***** Dataset excerpts *****

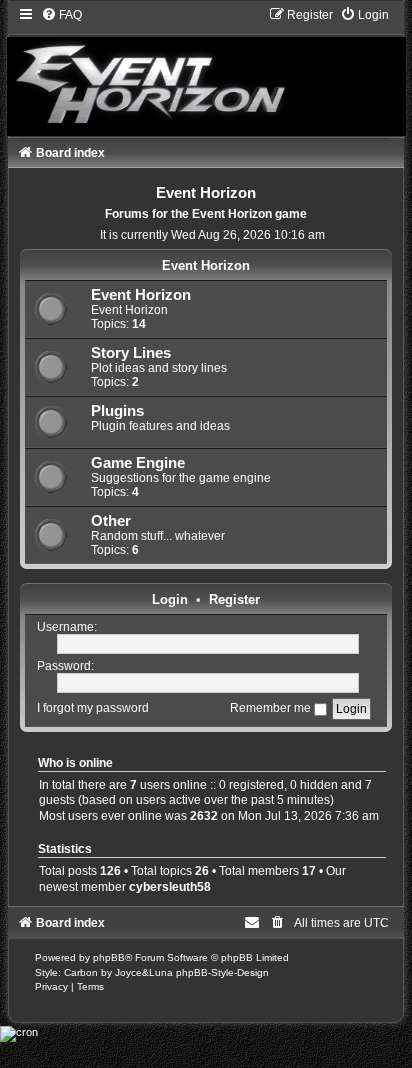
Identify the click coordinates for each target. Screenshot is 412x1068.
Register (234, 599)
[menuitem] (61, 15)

*****
***** Dataset excerpts *****

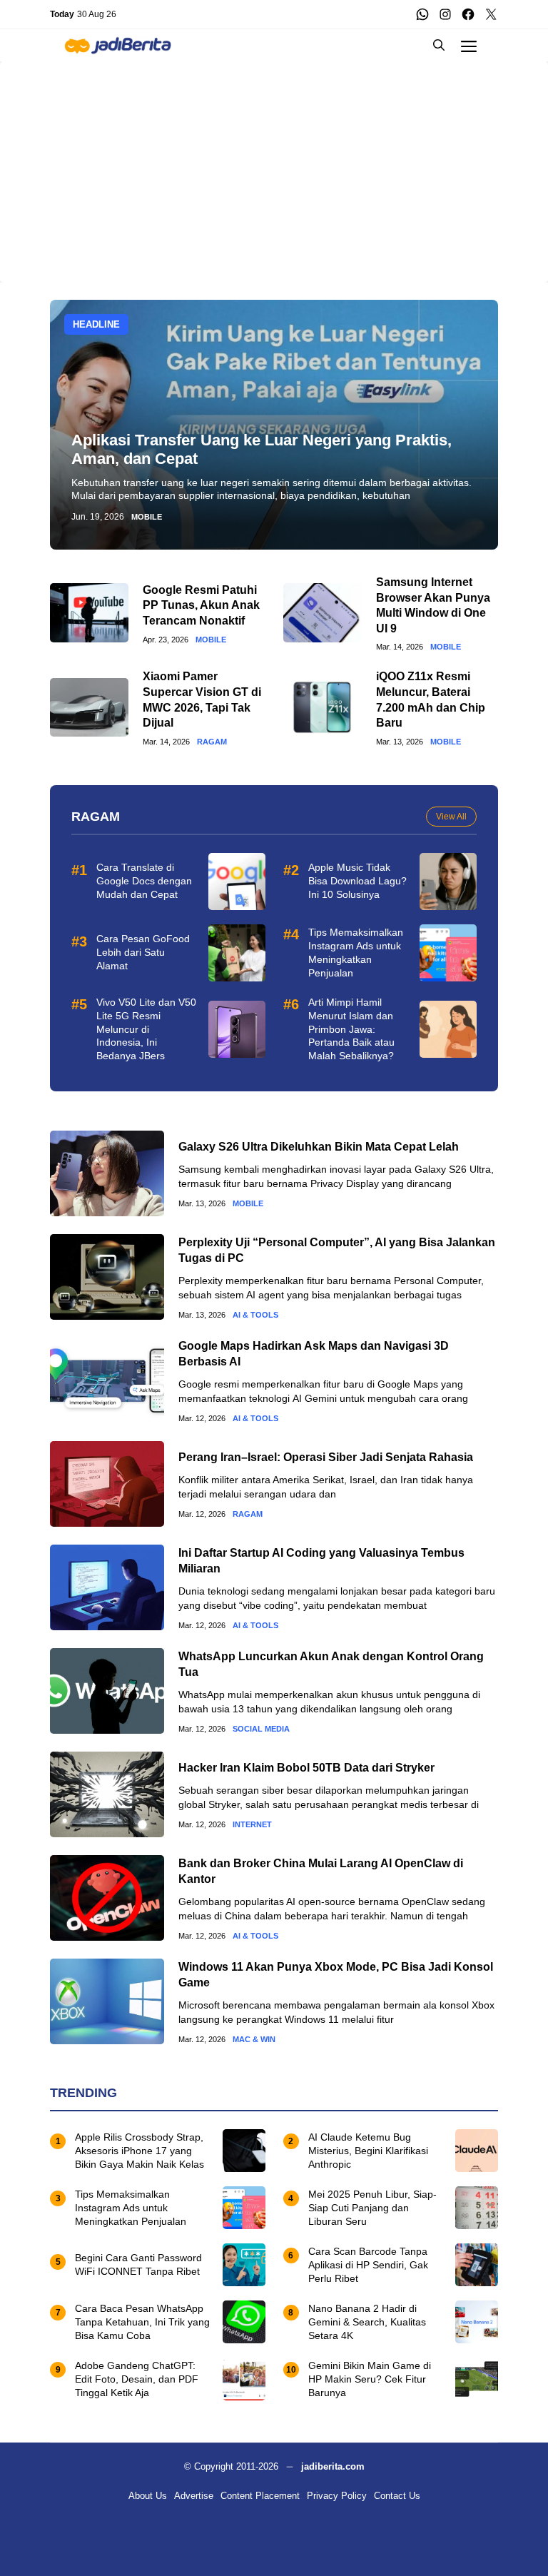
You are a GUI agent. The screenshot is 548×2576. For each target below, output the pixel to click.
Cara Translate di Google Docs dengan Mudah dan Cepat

*****
***** Dataset excerpts *****

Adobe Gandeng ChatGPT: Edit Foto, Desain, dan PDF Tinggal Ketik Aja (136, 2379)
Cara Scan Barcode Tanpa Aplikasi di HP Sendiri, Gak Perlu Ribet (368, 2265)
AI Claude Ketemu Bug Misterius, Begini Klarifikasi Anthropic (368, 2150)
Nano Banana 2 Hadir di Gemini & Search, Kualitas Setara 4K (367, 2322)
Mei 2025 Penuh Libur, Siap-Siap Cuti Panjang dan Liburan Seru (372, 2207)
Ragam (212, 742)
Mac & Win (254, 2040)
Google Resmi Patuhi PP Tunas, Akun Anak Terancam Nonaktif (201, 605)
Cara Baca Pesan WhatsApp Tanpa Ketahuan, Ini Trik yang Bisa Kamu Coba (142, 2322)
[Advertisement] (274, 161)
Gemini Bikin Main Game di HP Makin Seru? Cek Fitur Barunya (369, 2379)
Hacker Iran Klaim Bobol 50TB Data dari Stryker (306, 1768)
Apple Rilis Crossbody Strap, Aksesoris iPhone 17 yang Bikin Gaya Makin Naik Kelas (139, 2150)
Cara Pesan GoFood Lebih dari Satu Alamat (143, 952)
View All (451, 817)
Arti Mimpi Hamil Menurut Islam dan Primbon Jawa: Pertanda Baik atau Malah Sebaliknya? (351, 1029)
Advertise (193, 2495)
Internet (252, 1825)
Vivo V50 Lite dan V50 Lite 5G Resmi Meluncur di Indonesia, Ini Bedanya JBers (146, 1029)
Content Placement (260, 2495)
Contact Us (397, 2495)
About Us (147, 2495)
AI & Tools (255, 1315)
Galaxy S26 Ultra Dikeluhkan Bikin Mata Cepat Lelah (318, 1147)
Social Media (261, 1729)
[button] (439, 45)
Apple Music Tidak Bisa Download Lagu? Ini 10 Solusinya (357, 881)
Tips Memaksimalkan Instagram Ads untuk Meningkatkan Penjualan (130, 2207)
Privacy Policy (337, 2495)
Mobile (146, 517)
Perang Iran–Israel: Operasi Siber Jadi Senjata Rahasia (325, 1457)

*****

[What you will do] Proceeding from the line containing "Contact Us (397, 2495)" through the line containing "Perang Iran–Israel: Operasi", transcribe the lines above exactly, both end lines included.

[Answer section]
Contact Us (397, 2495)
About Us (147, 2495)
AI & Tools (255, 1315)
Galaxy S26 Ultra Dikeluhkan Bikin Mata Cepat Lelah (318, 1147)
Social Media (261, 1729)
[button] (439, 45)
Apple Music Tidak Bisa Download Lagu? Ini 10 Solusinya (357, 881)
Tips Memaksimalkan Instagram Ads untuk Meningkatkan Penjualan (130, 2207)
Privacy Policy (337, 2495)
Mobile (146, 517)
Perang Iran–Israel: Operasi Siber Jadi Senjata Rahasia (325, 1457)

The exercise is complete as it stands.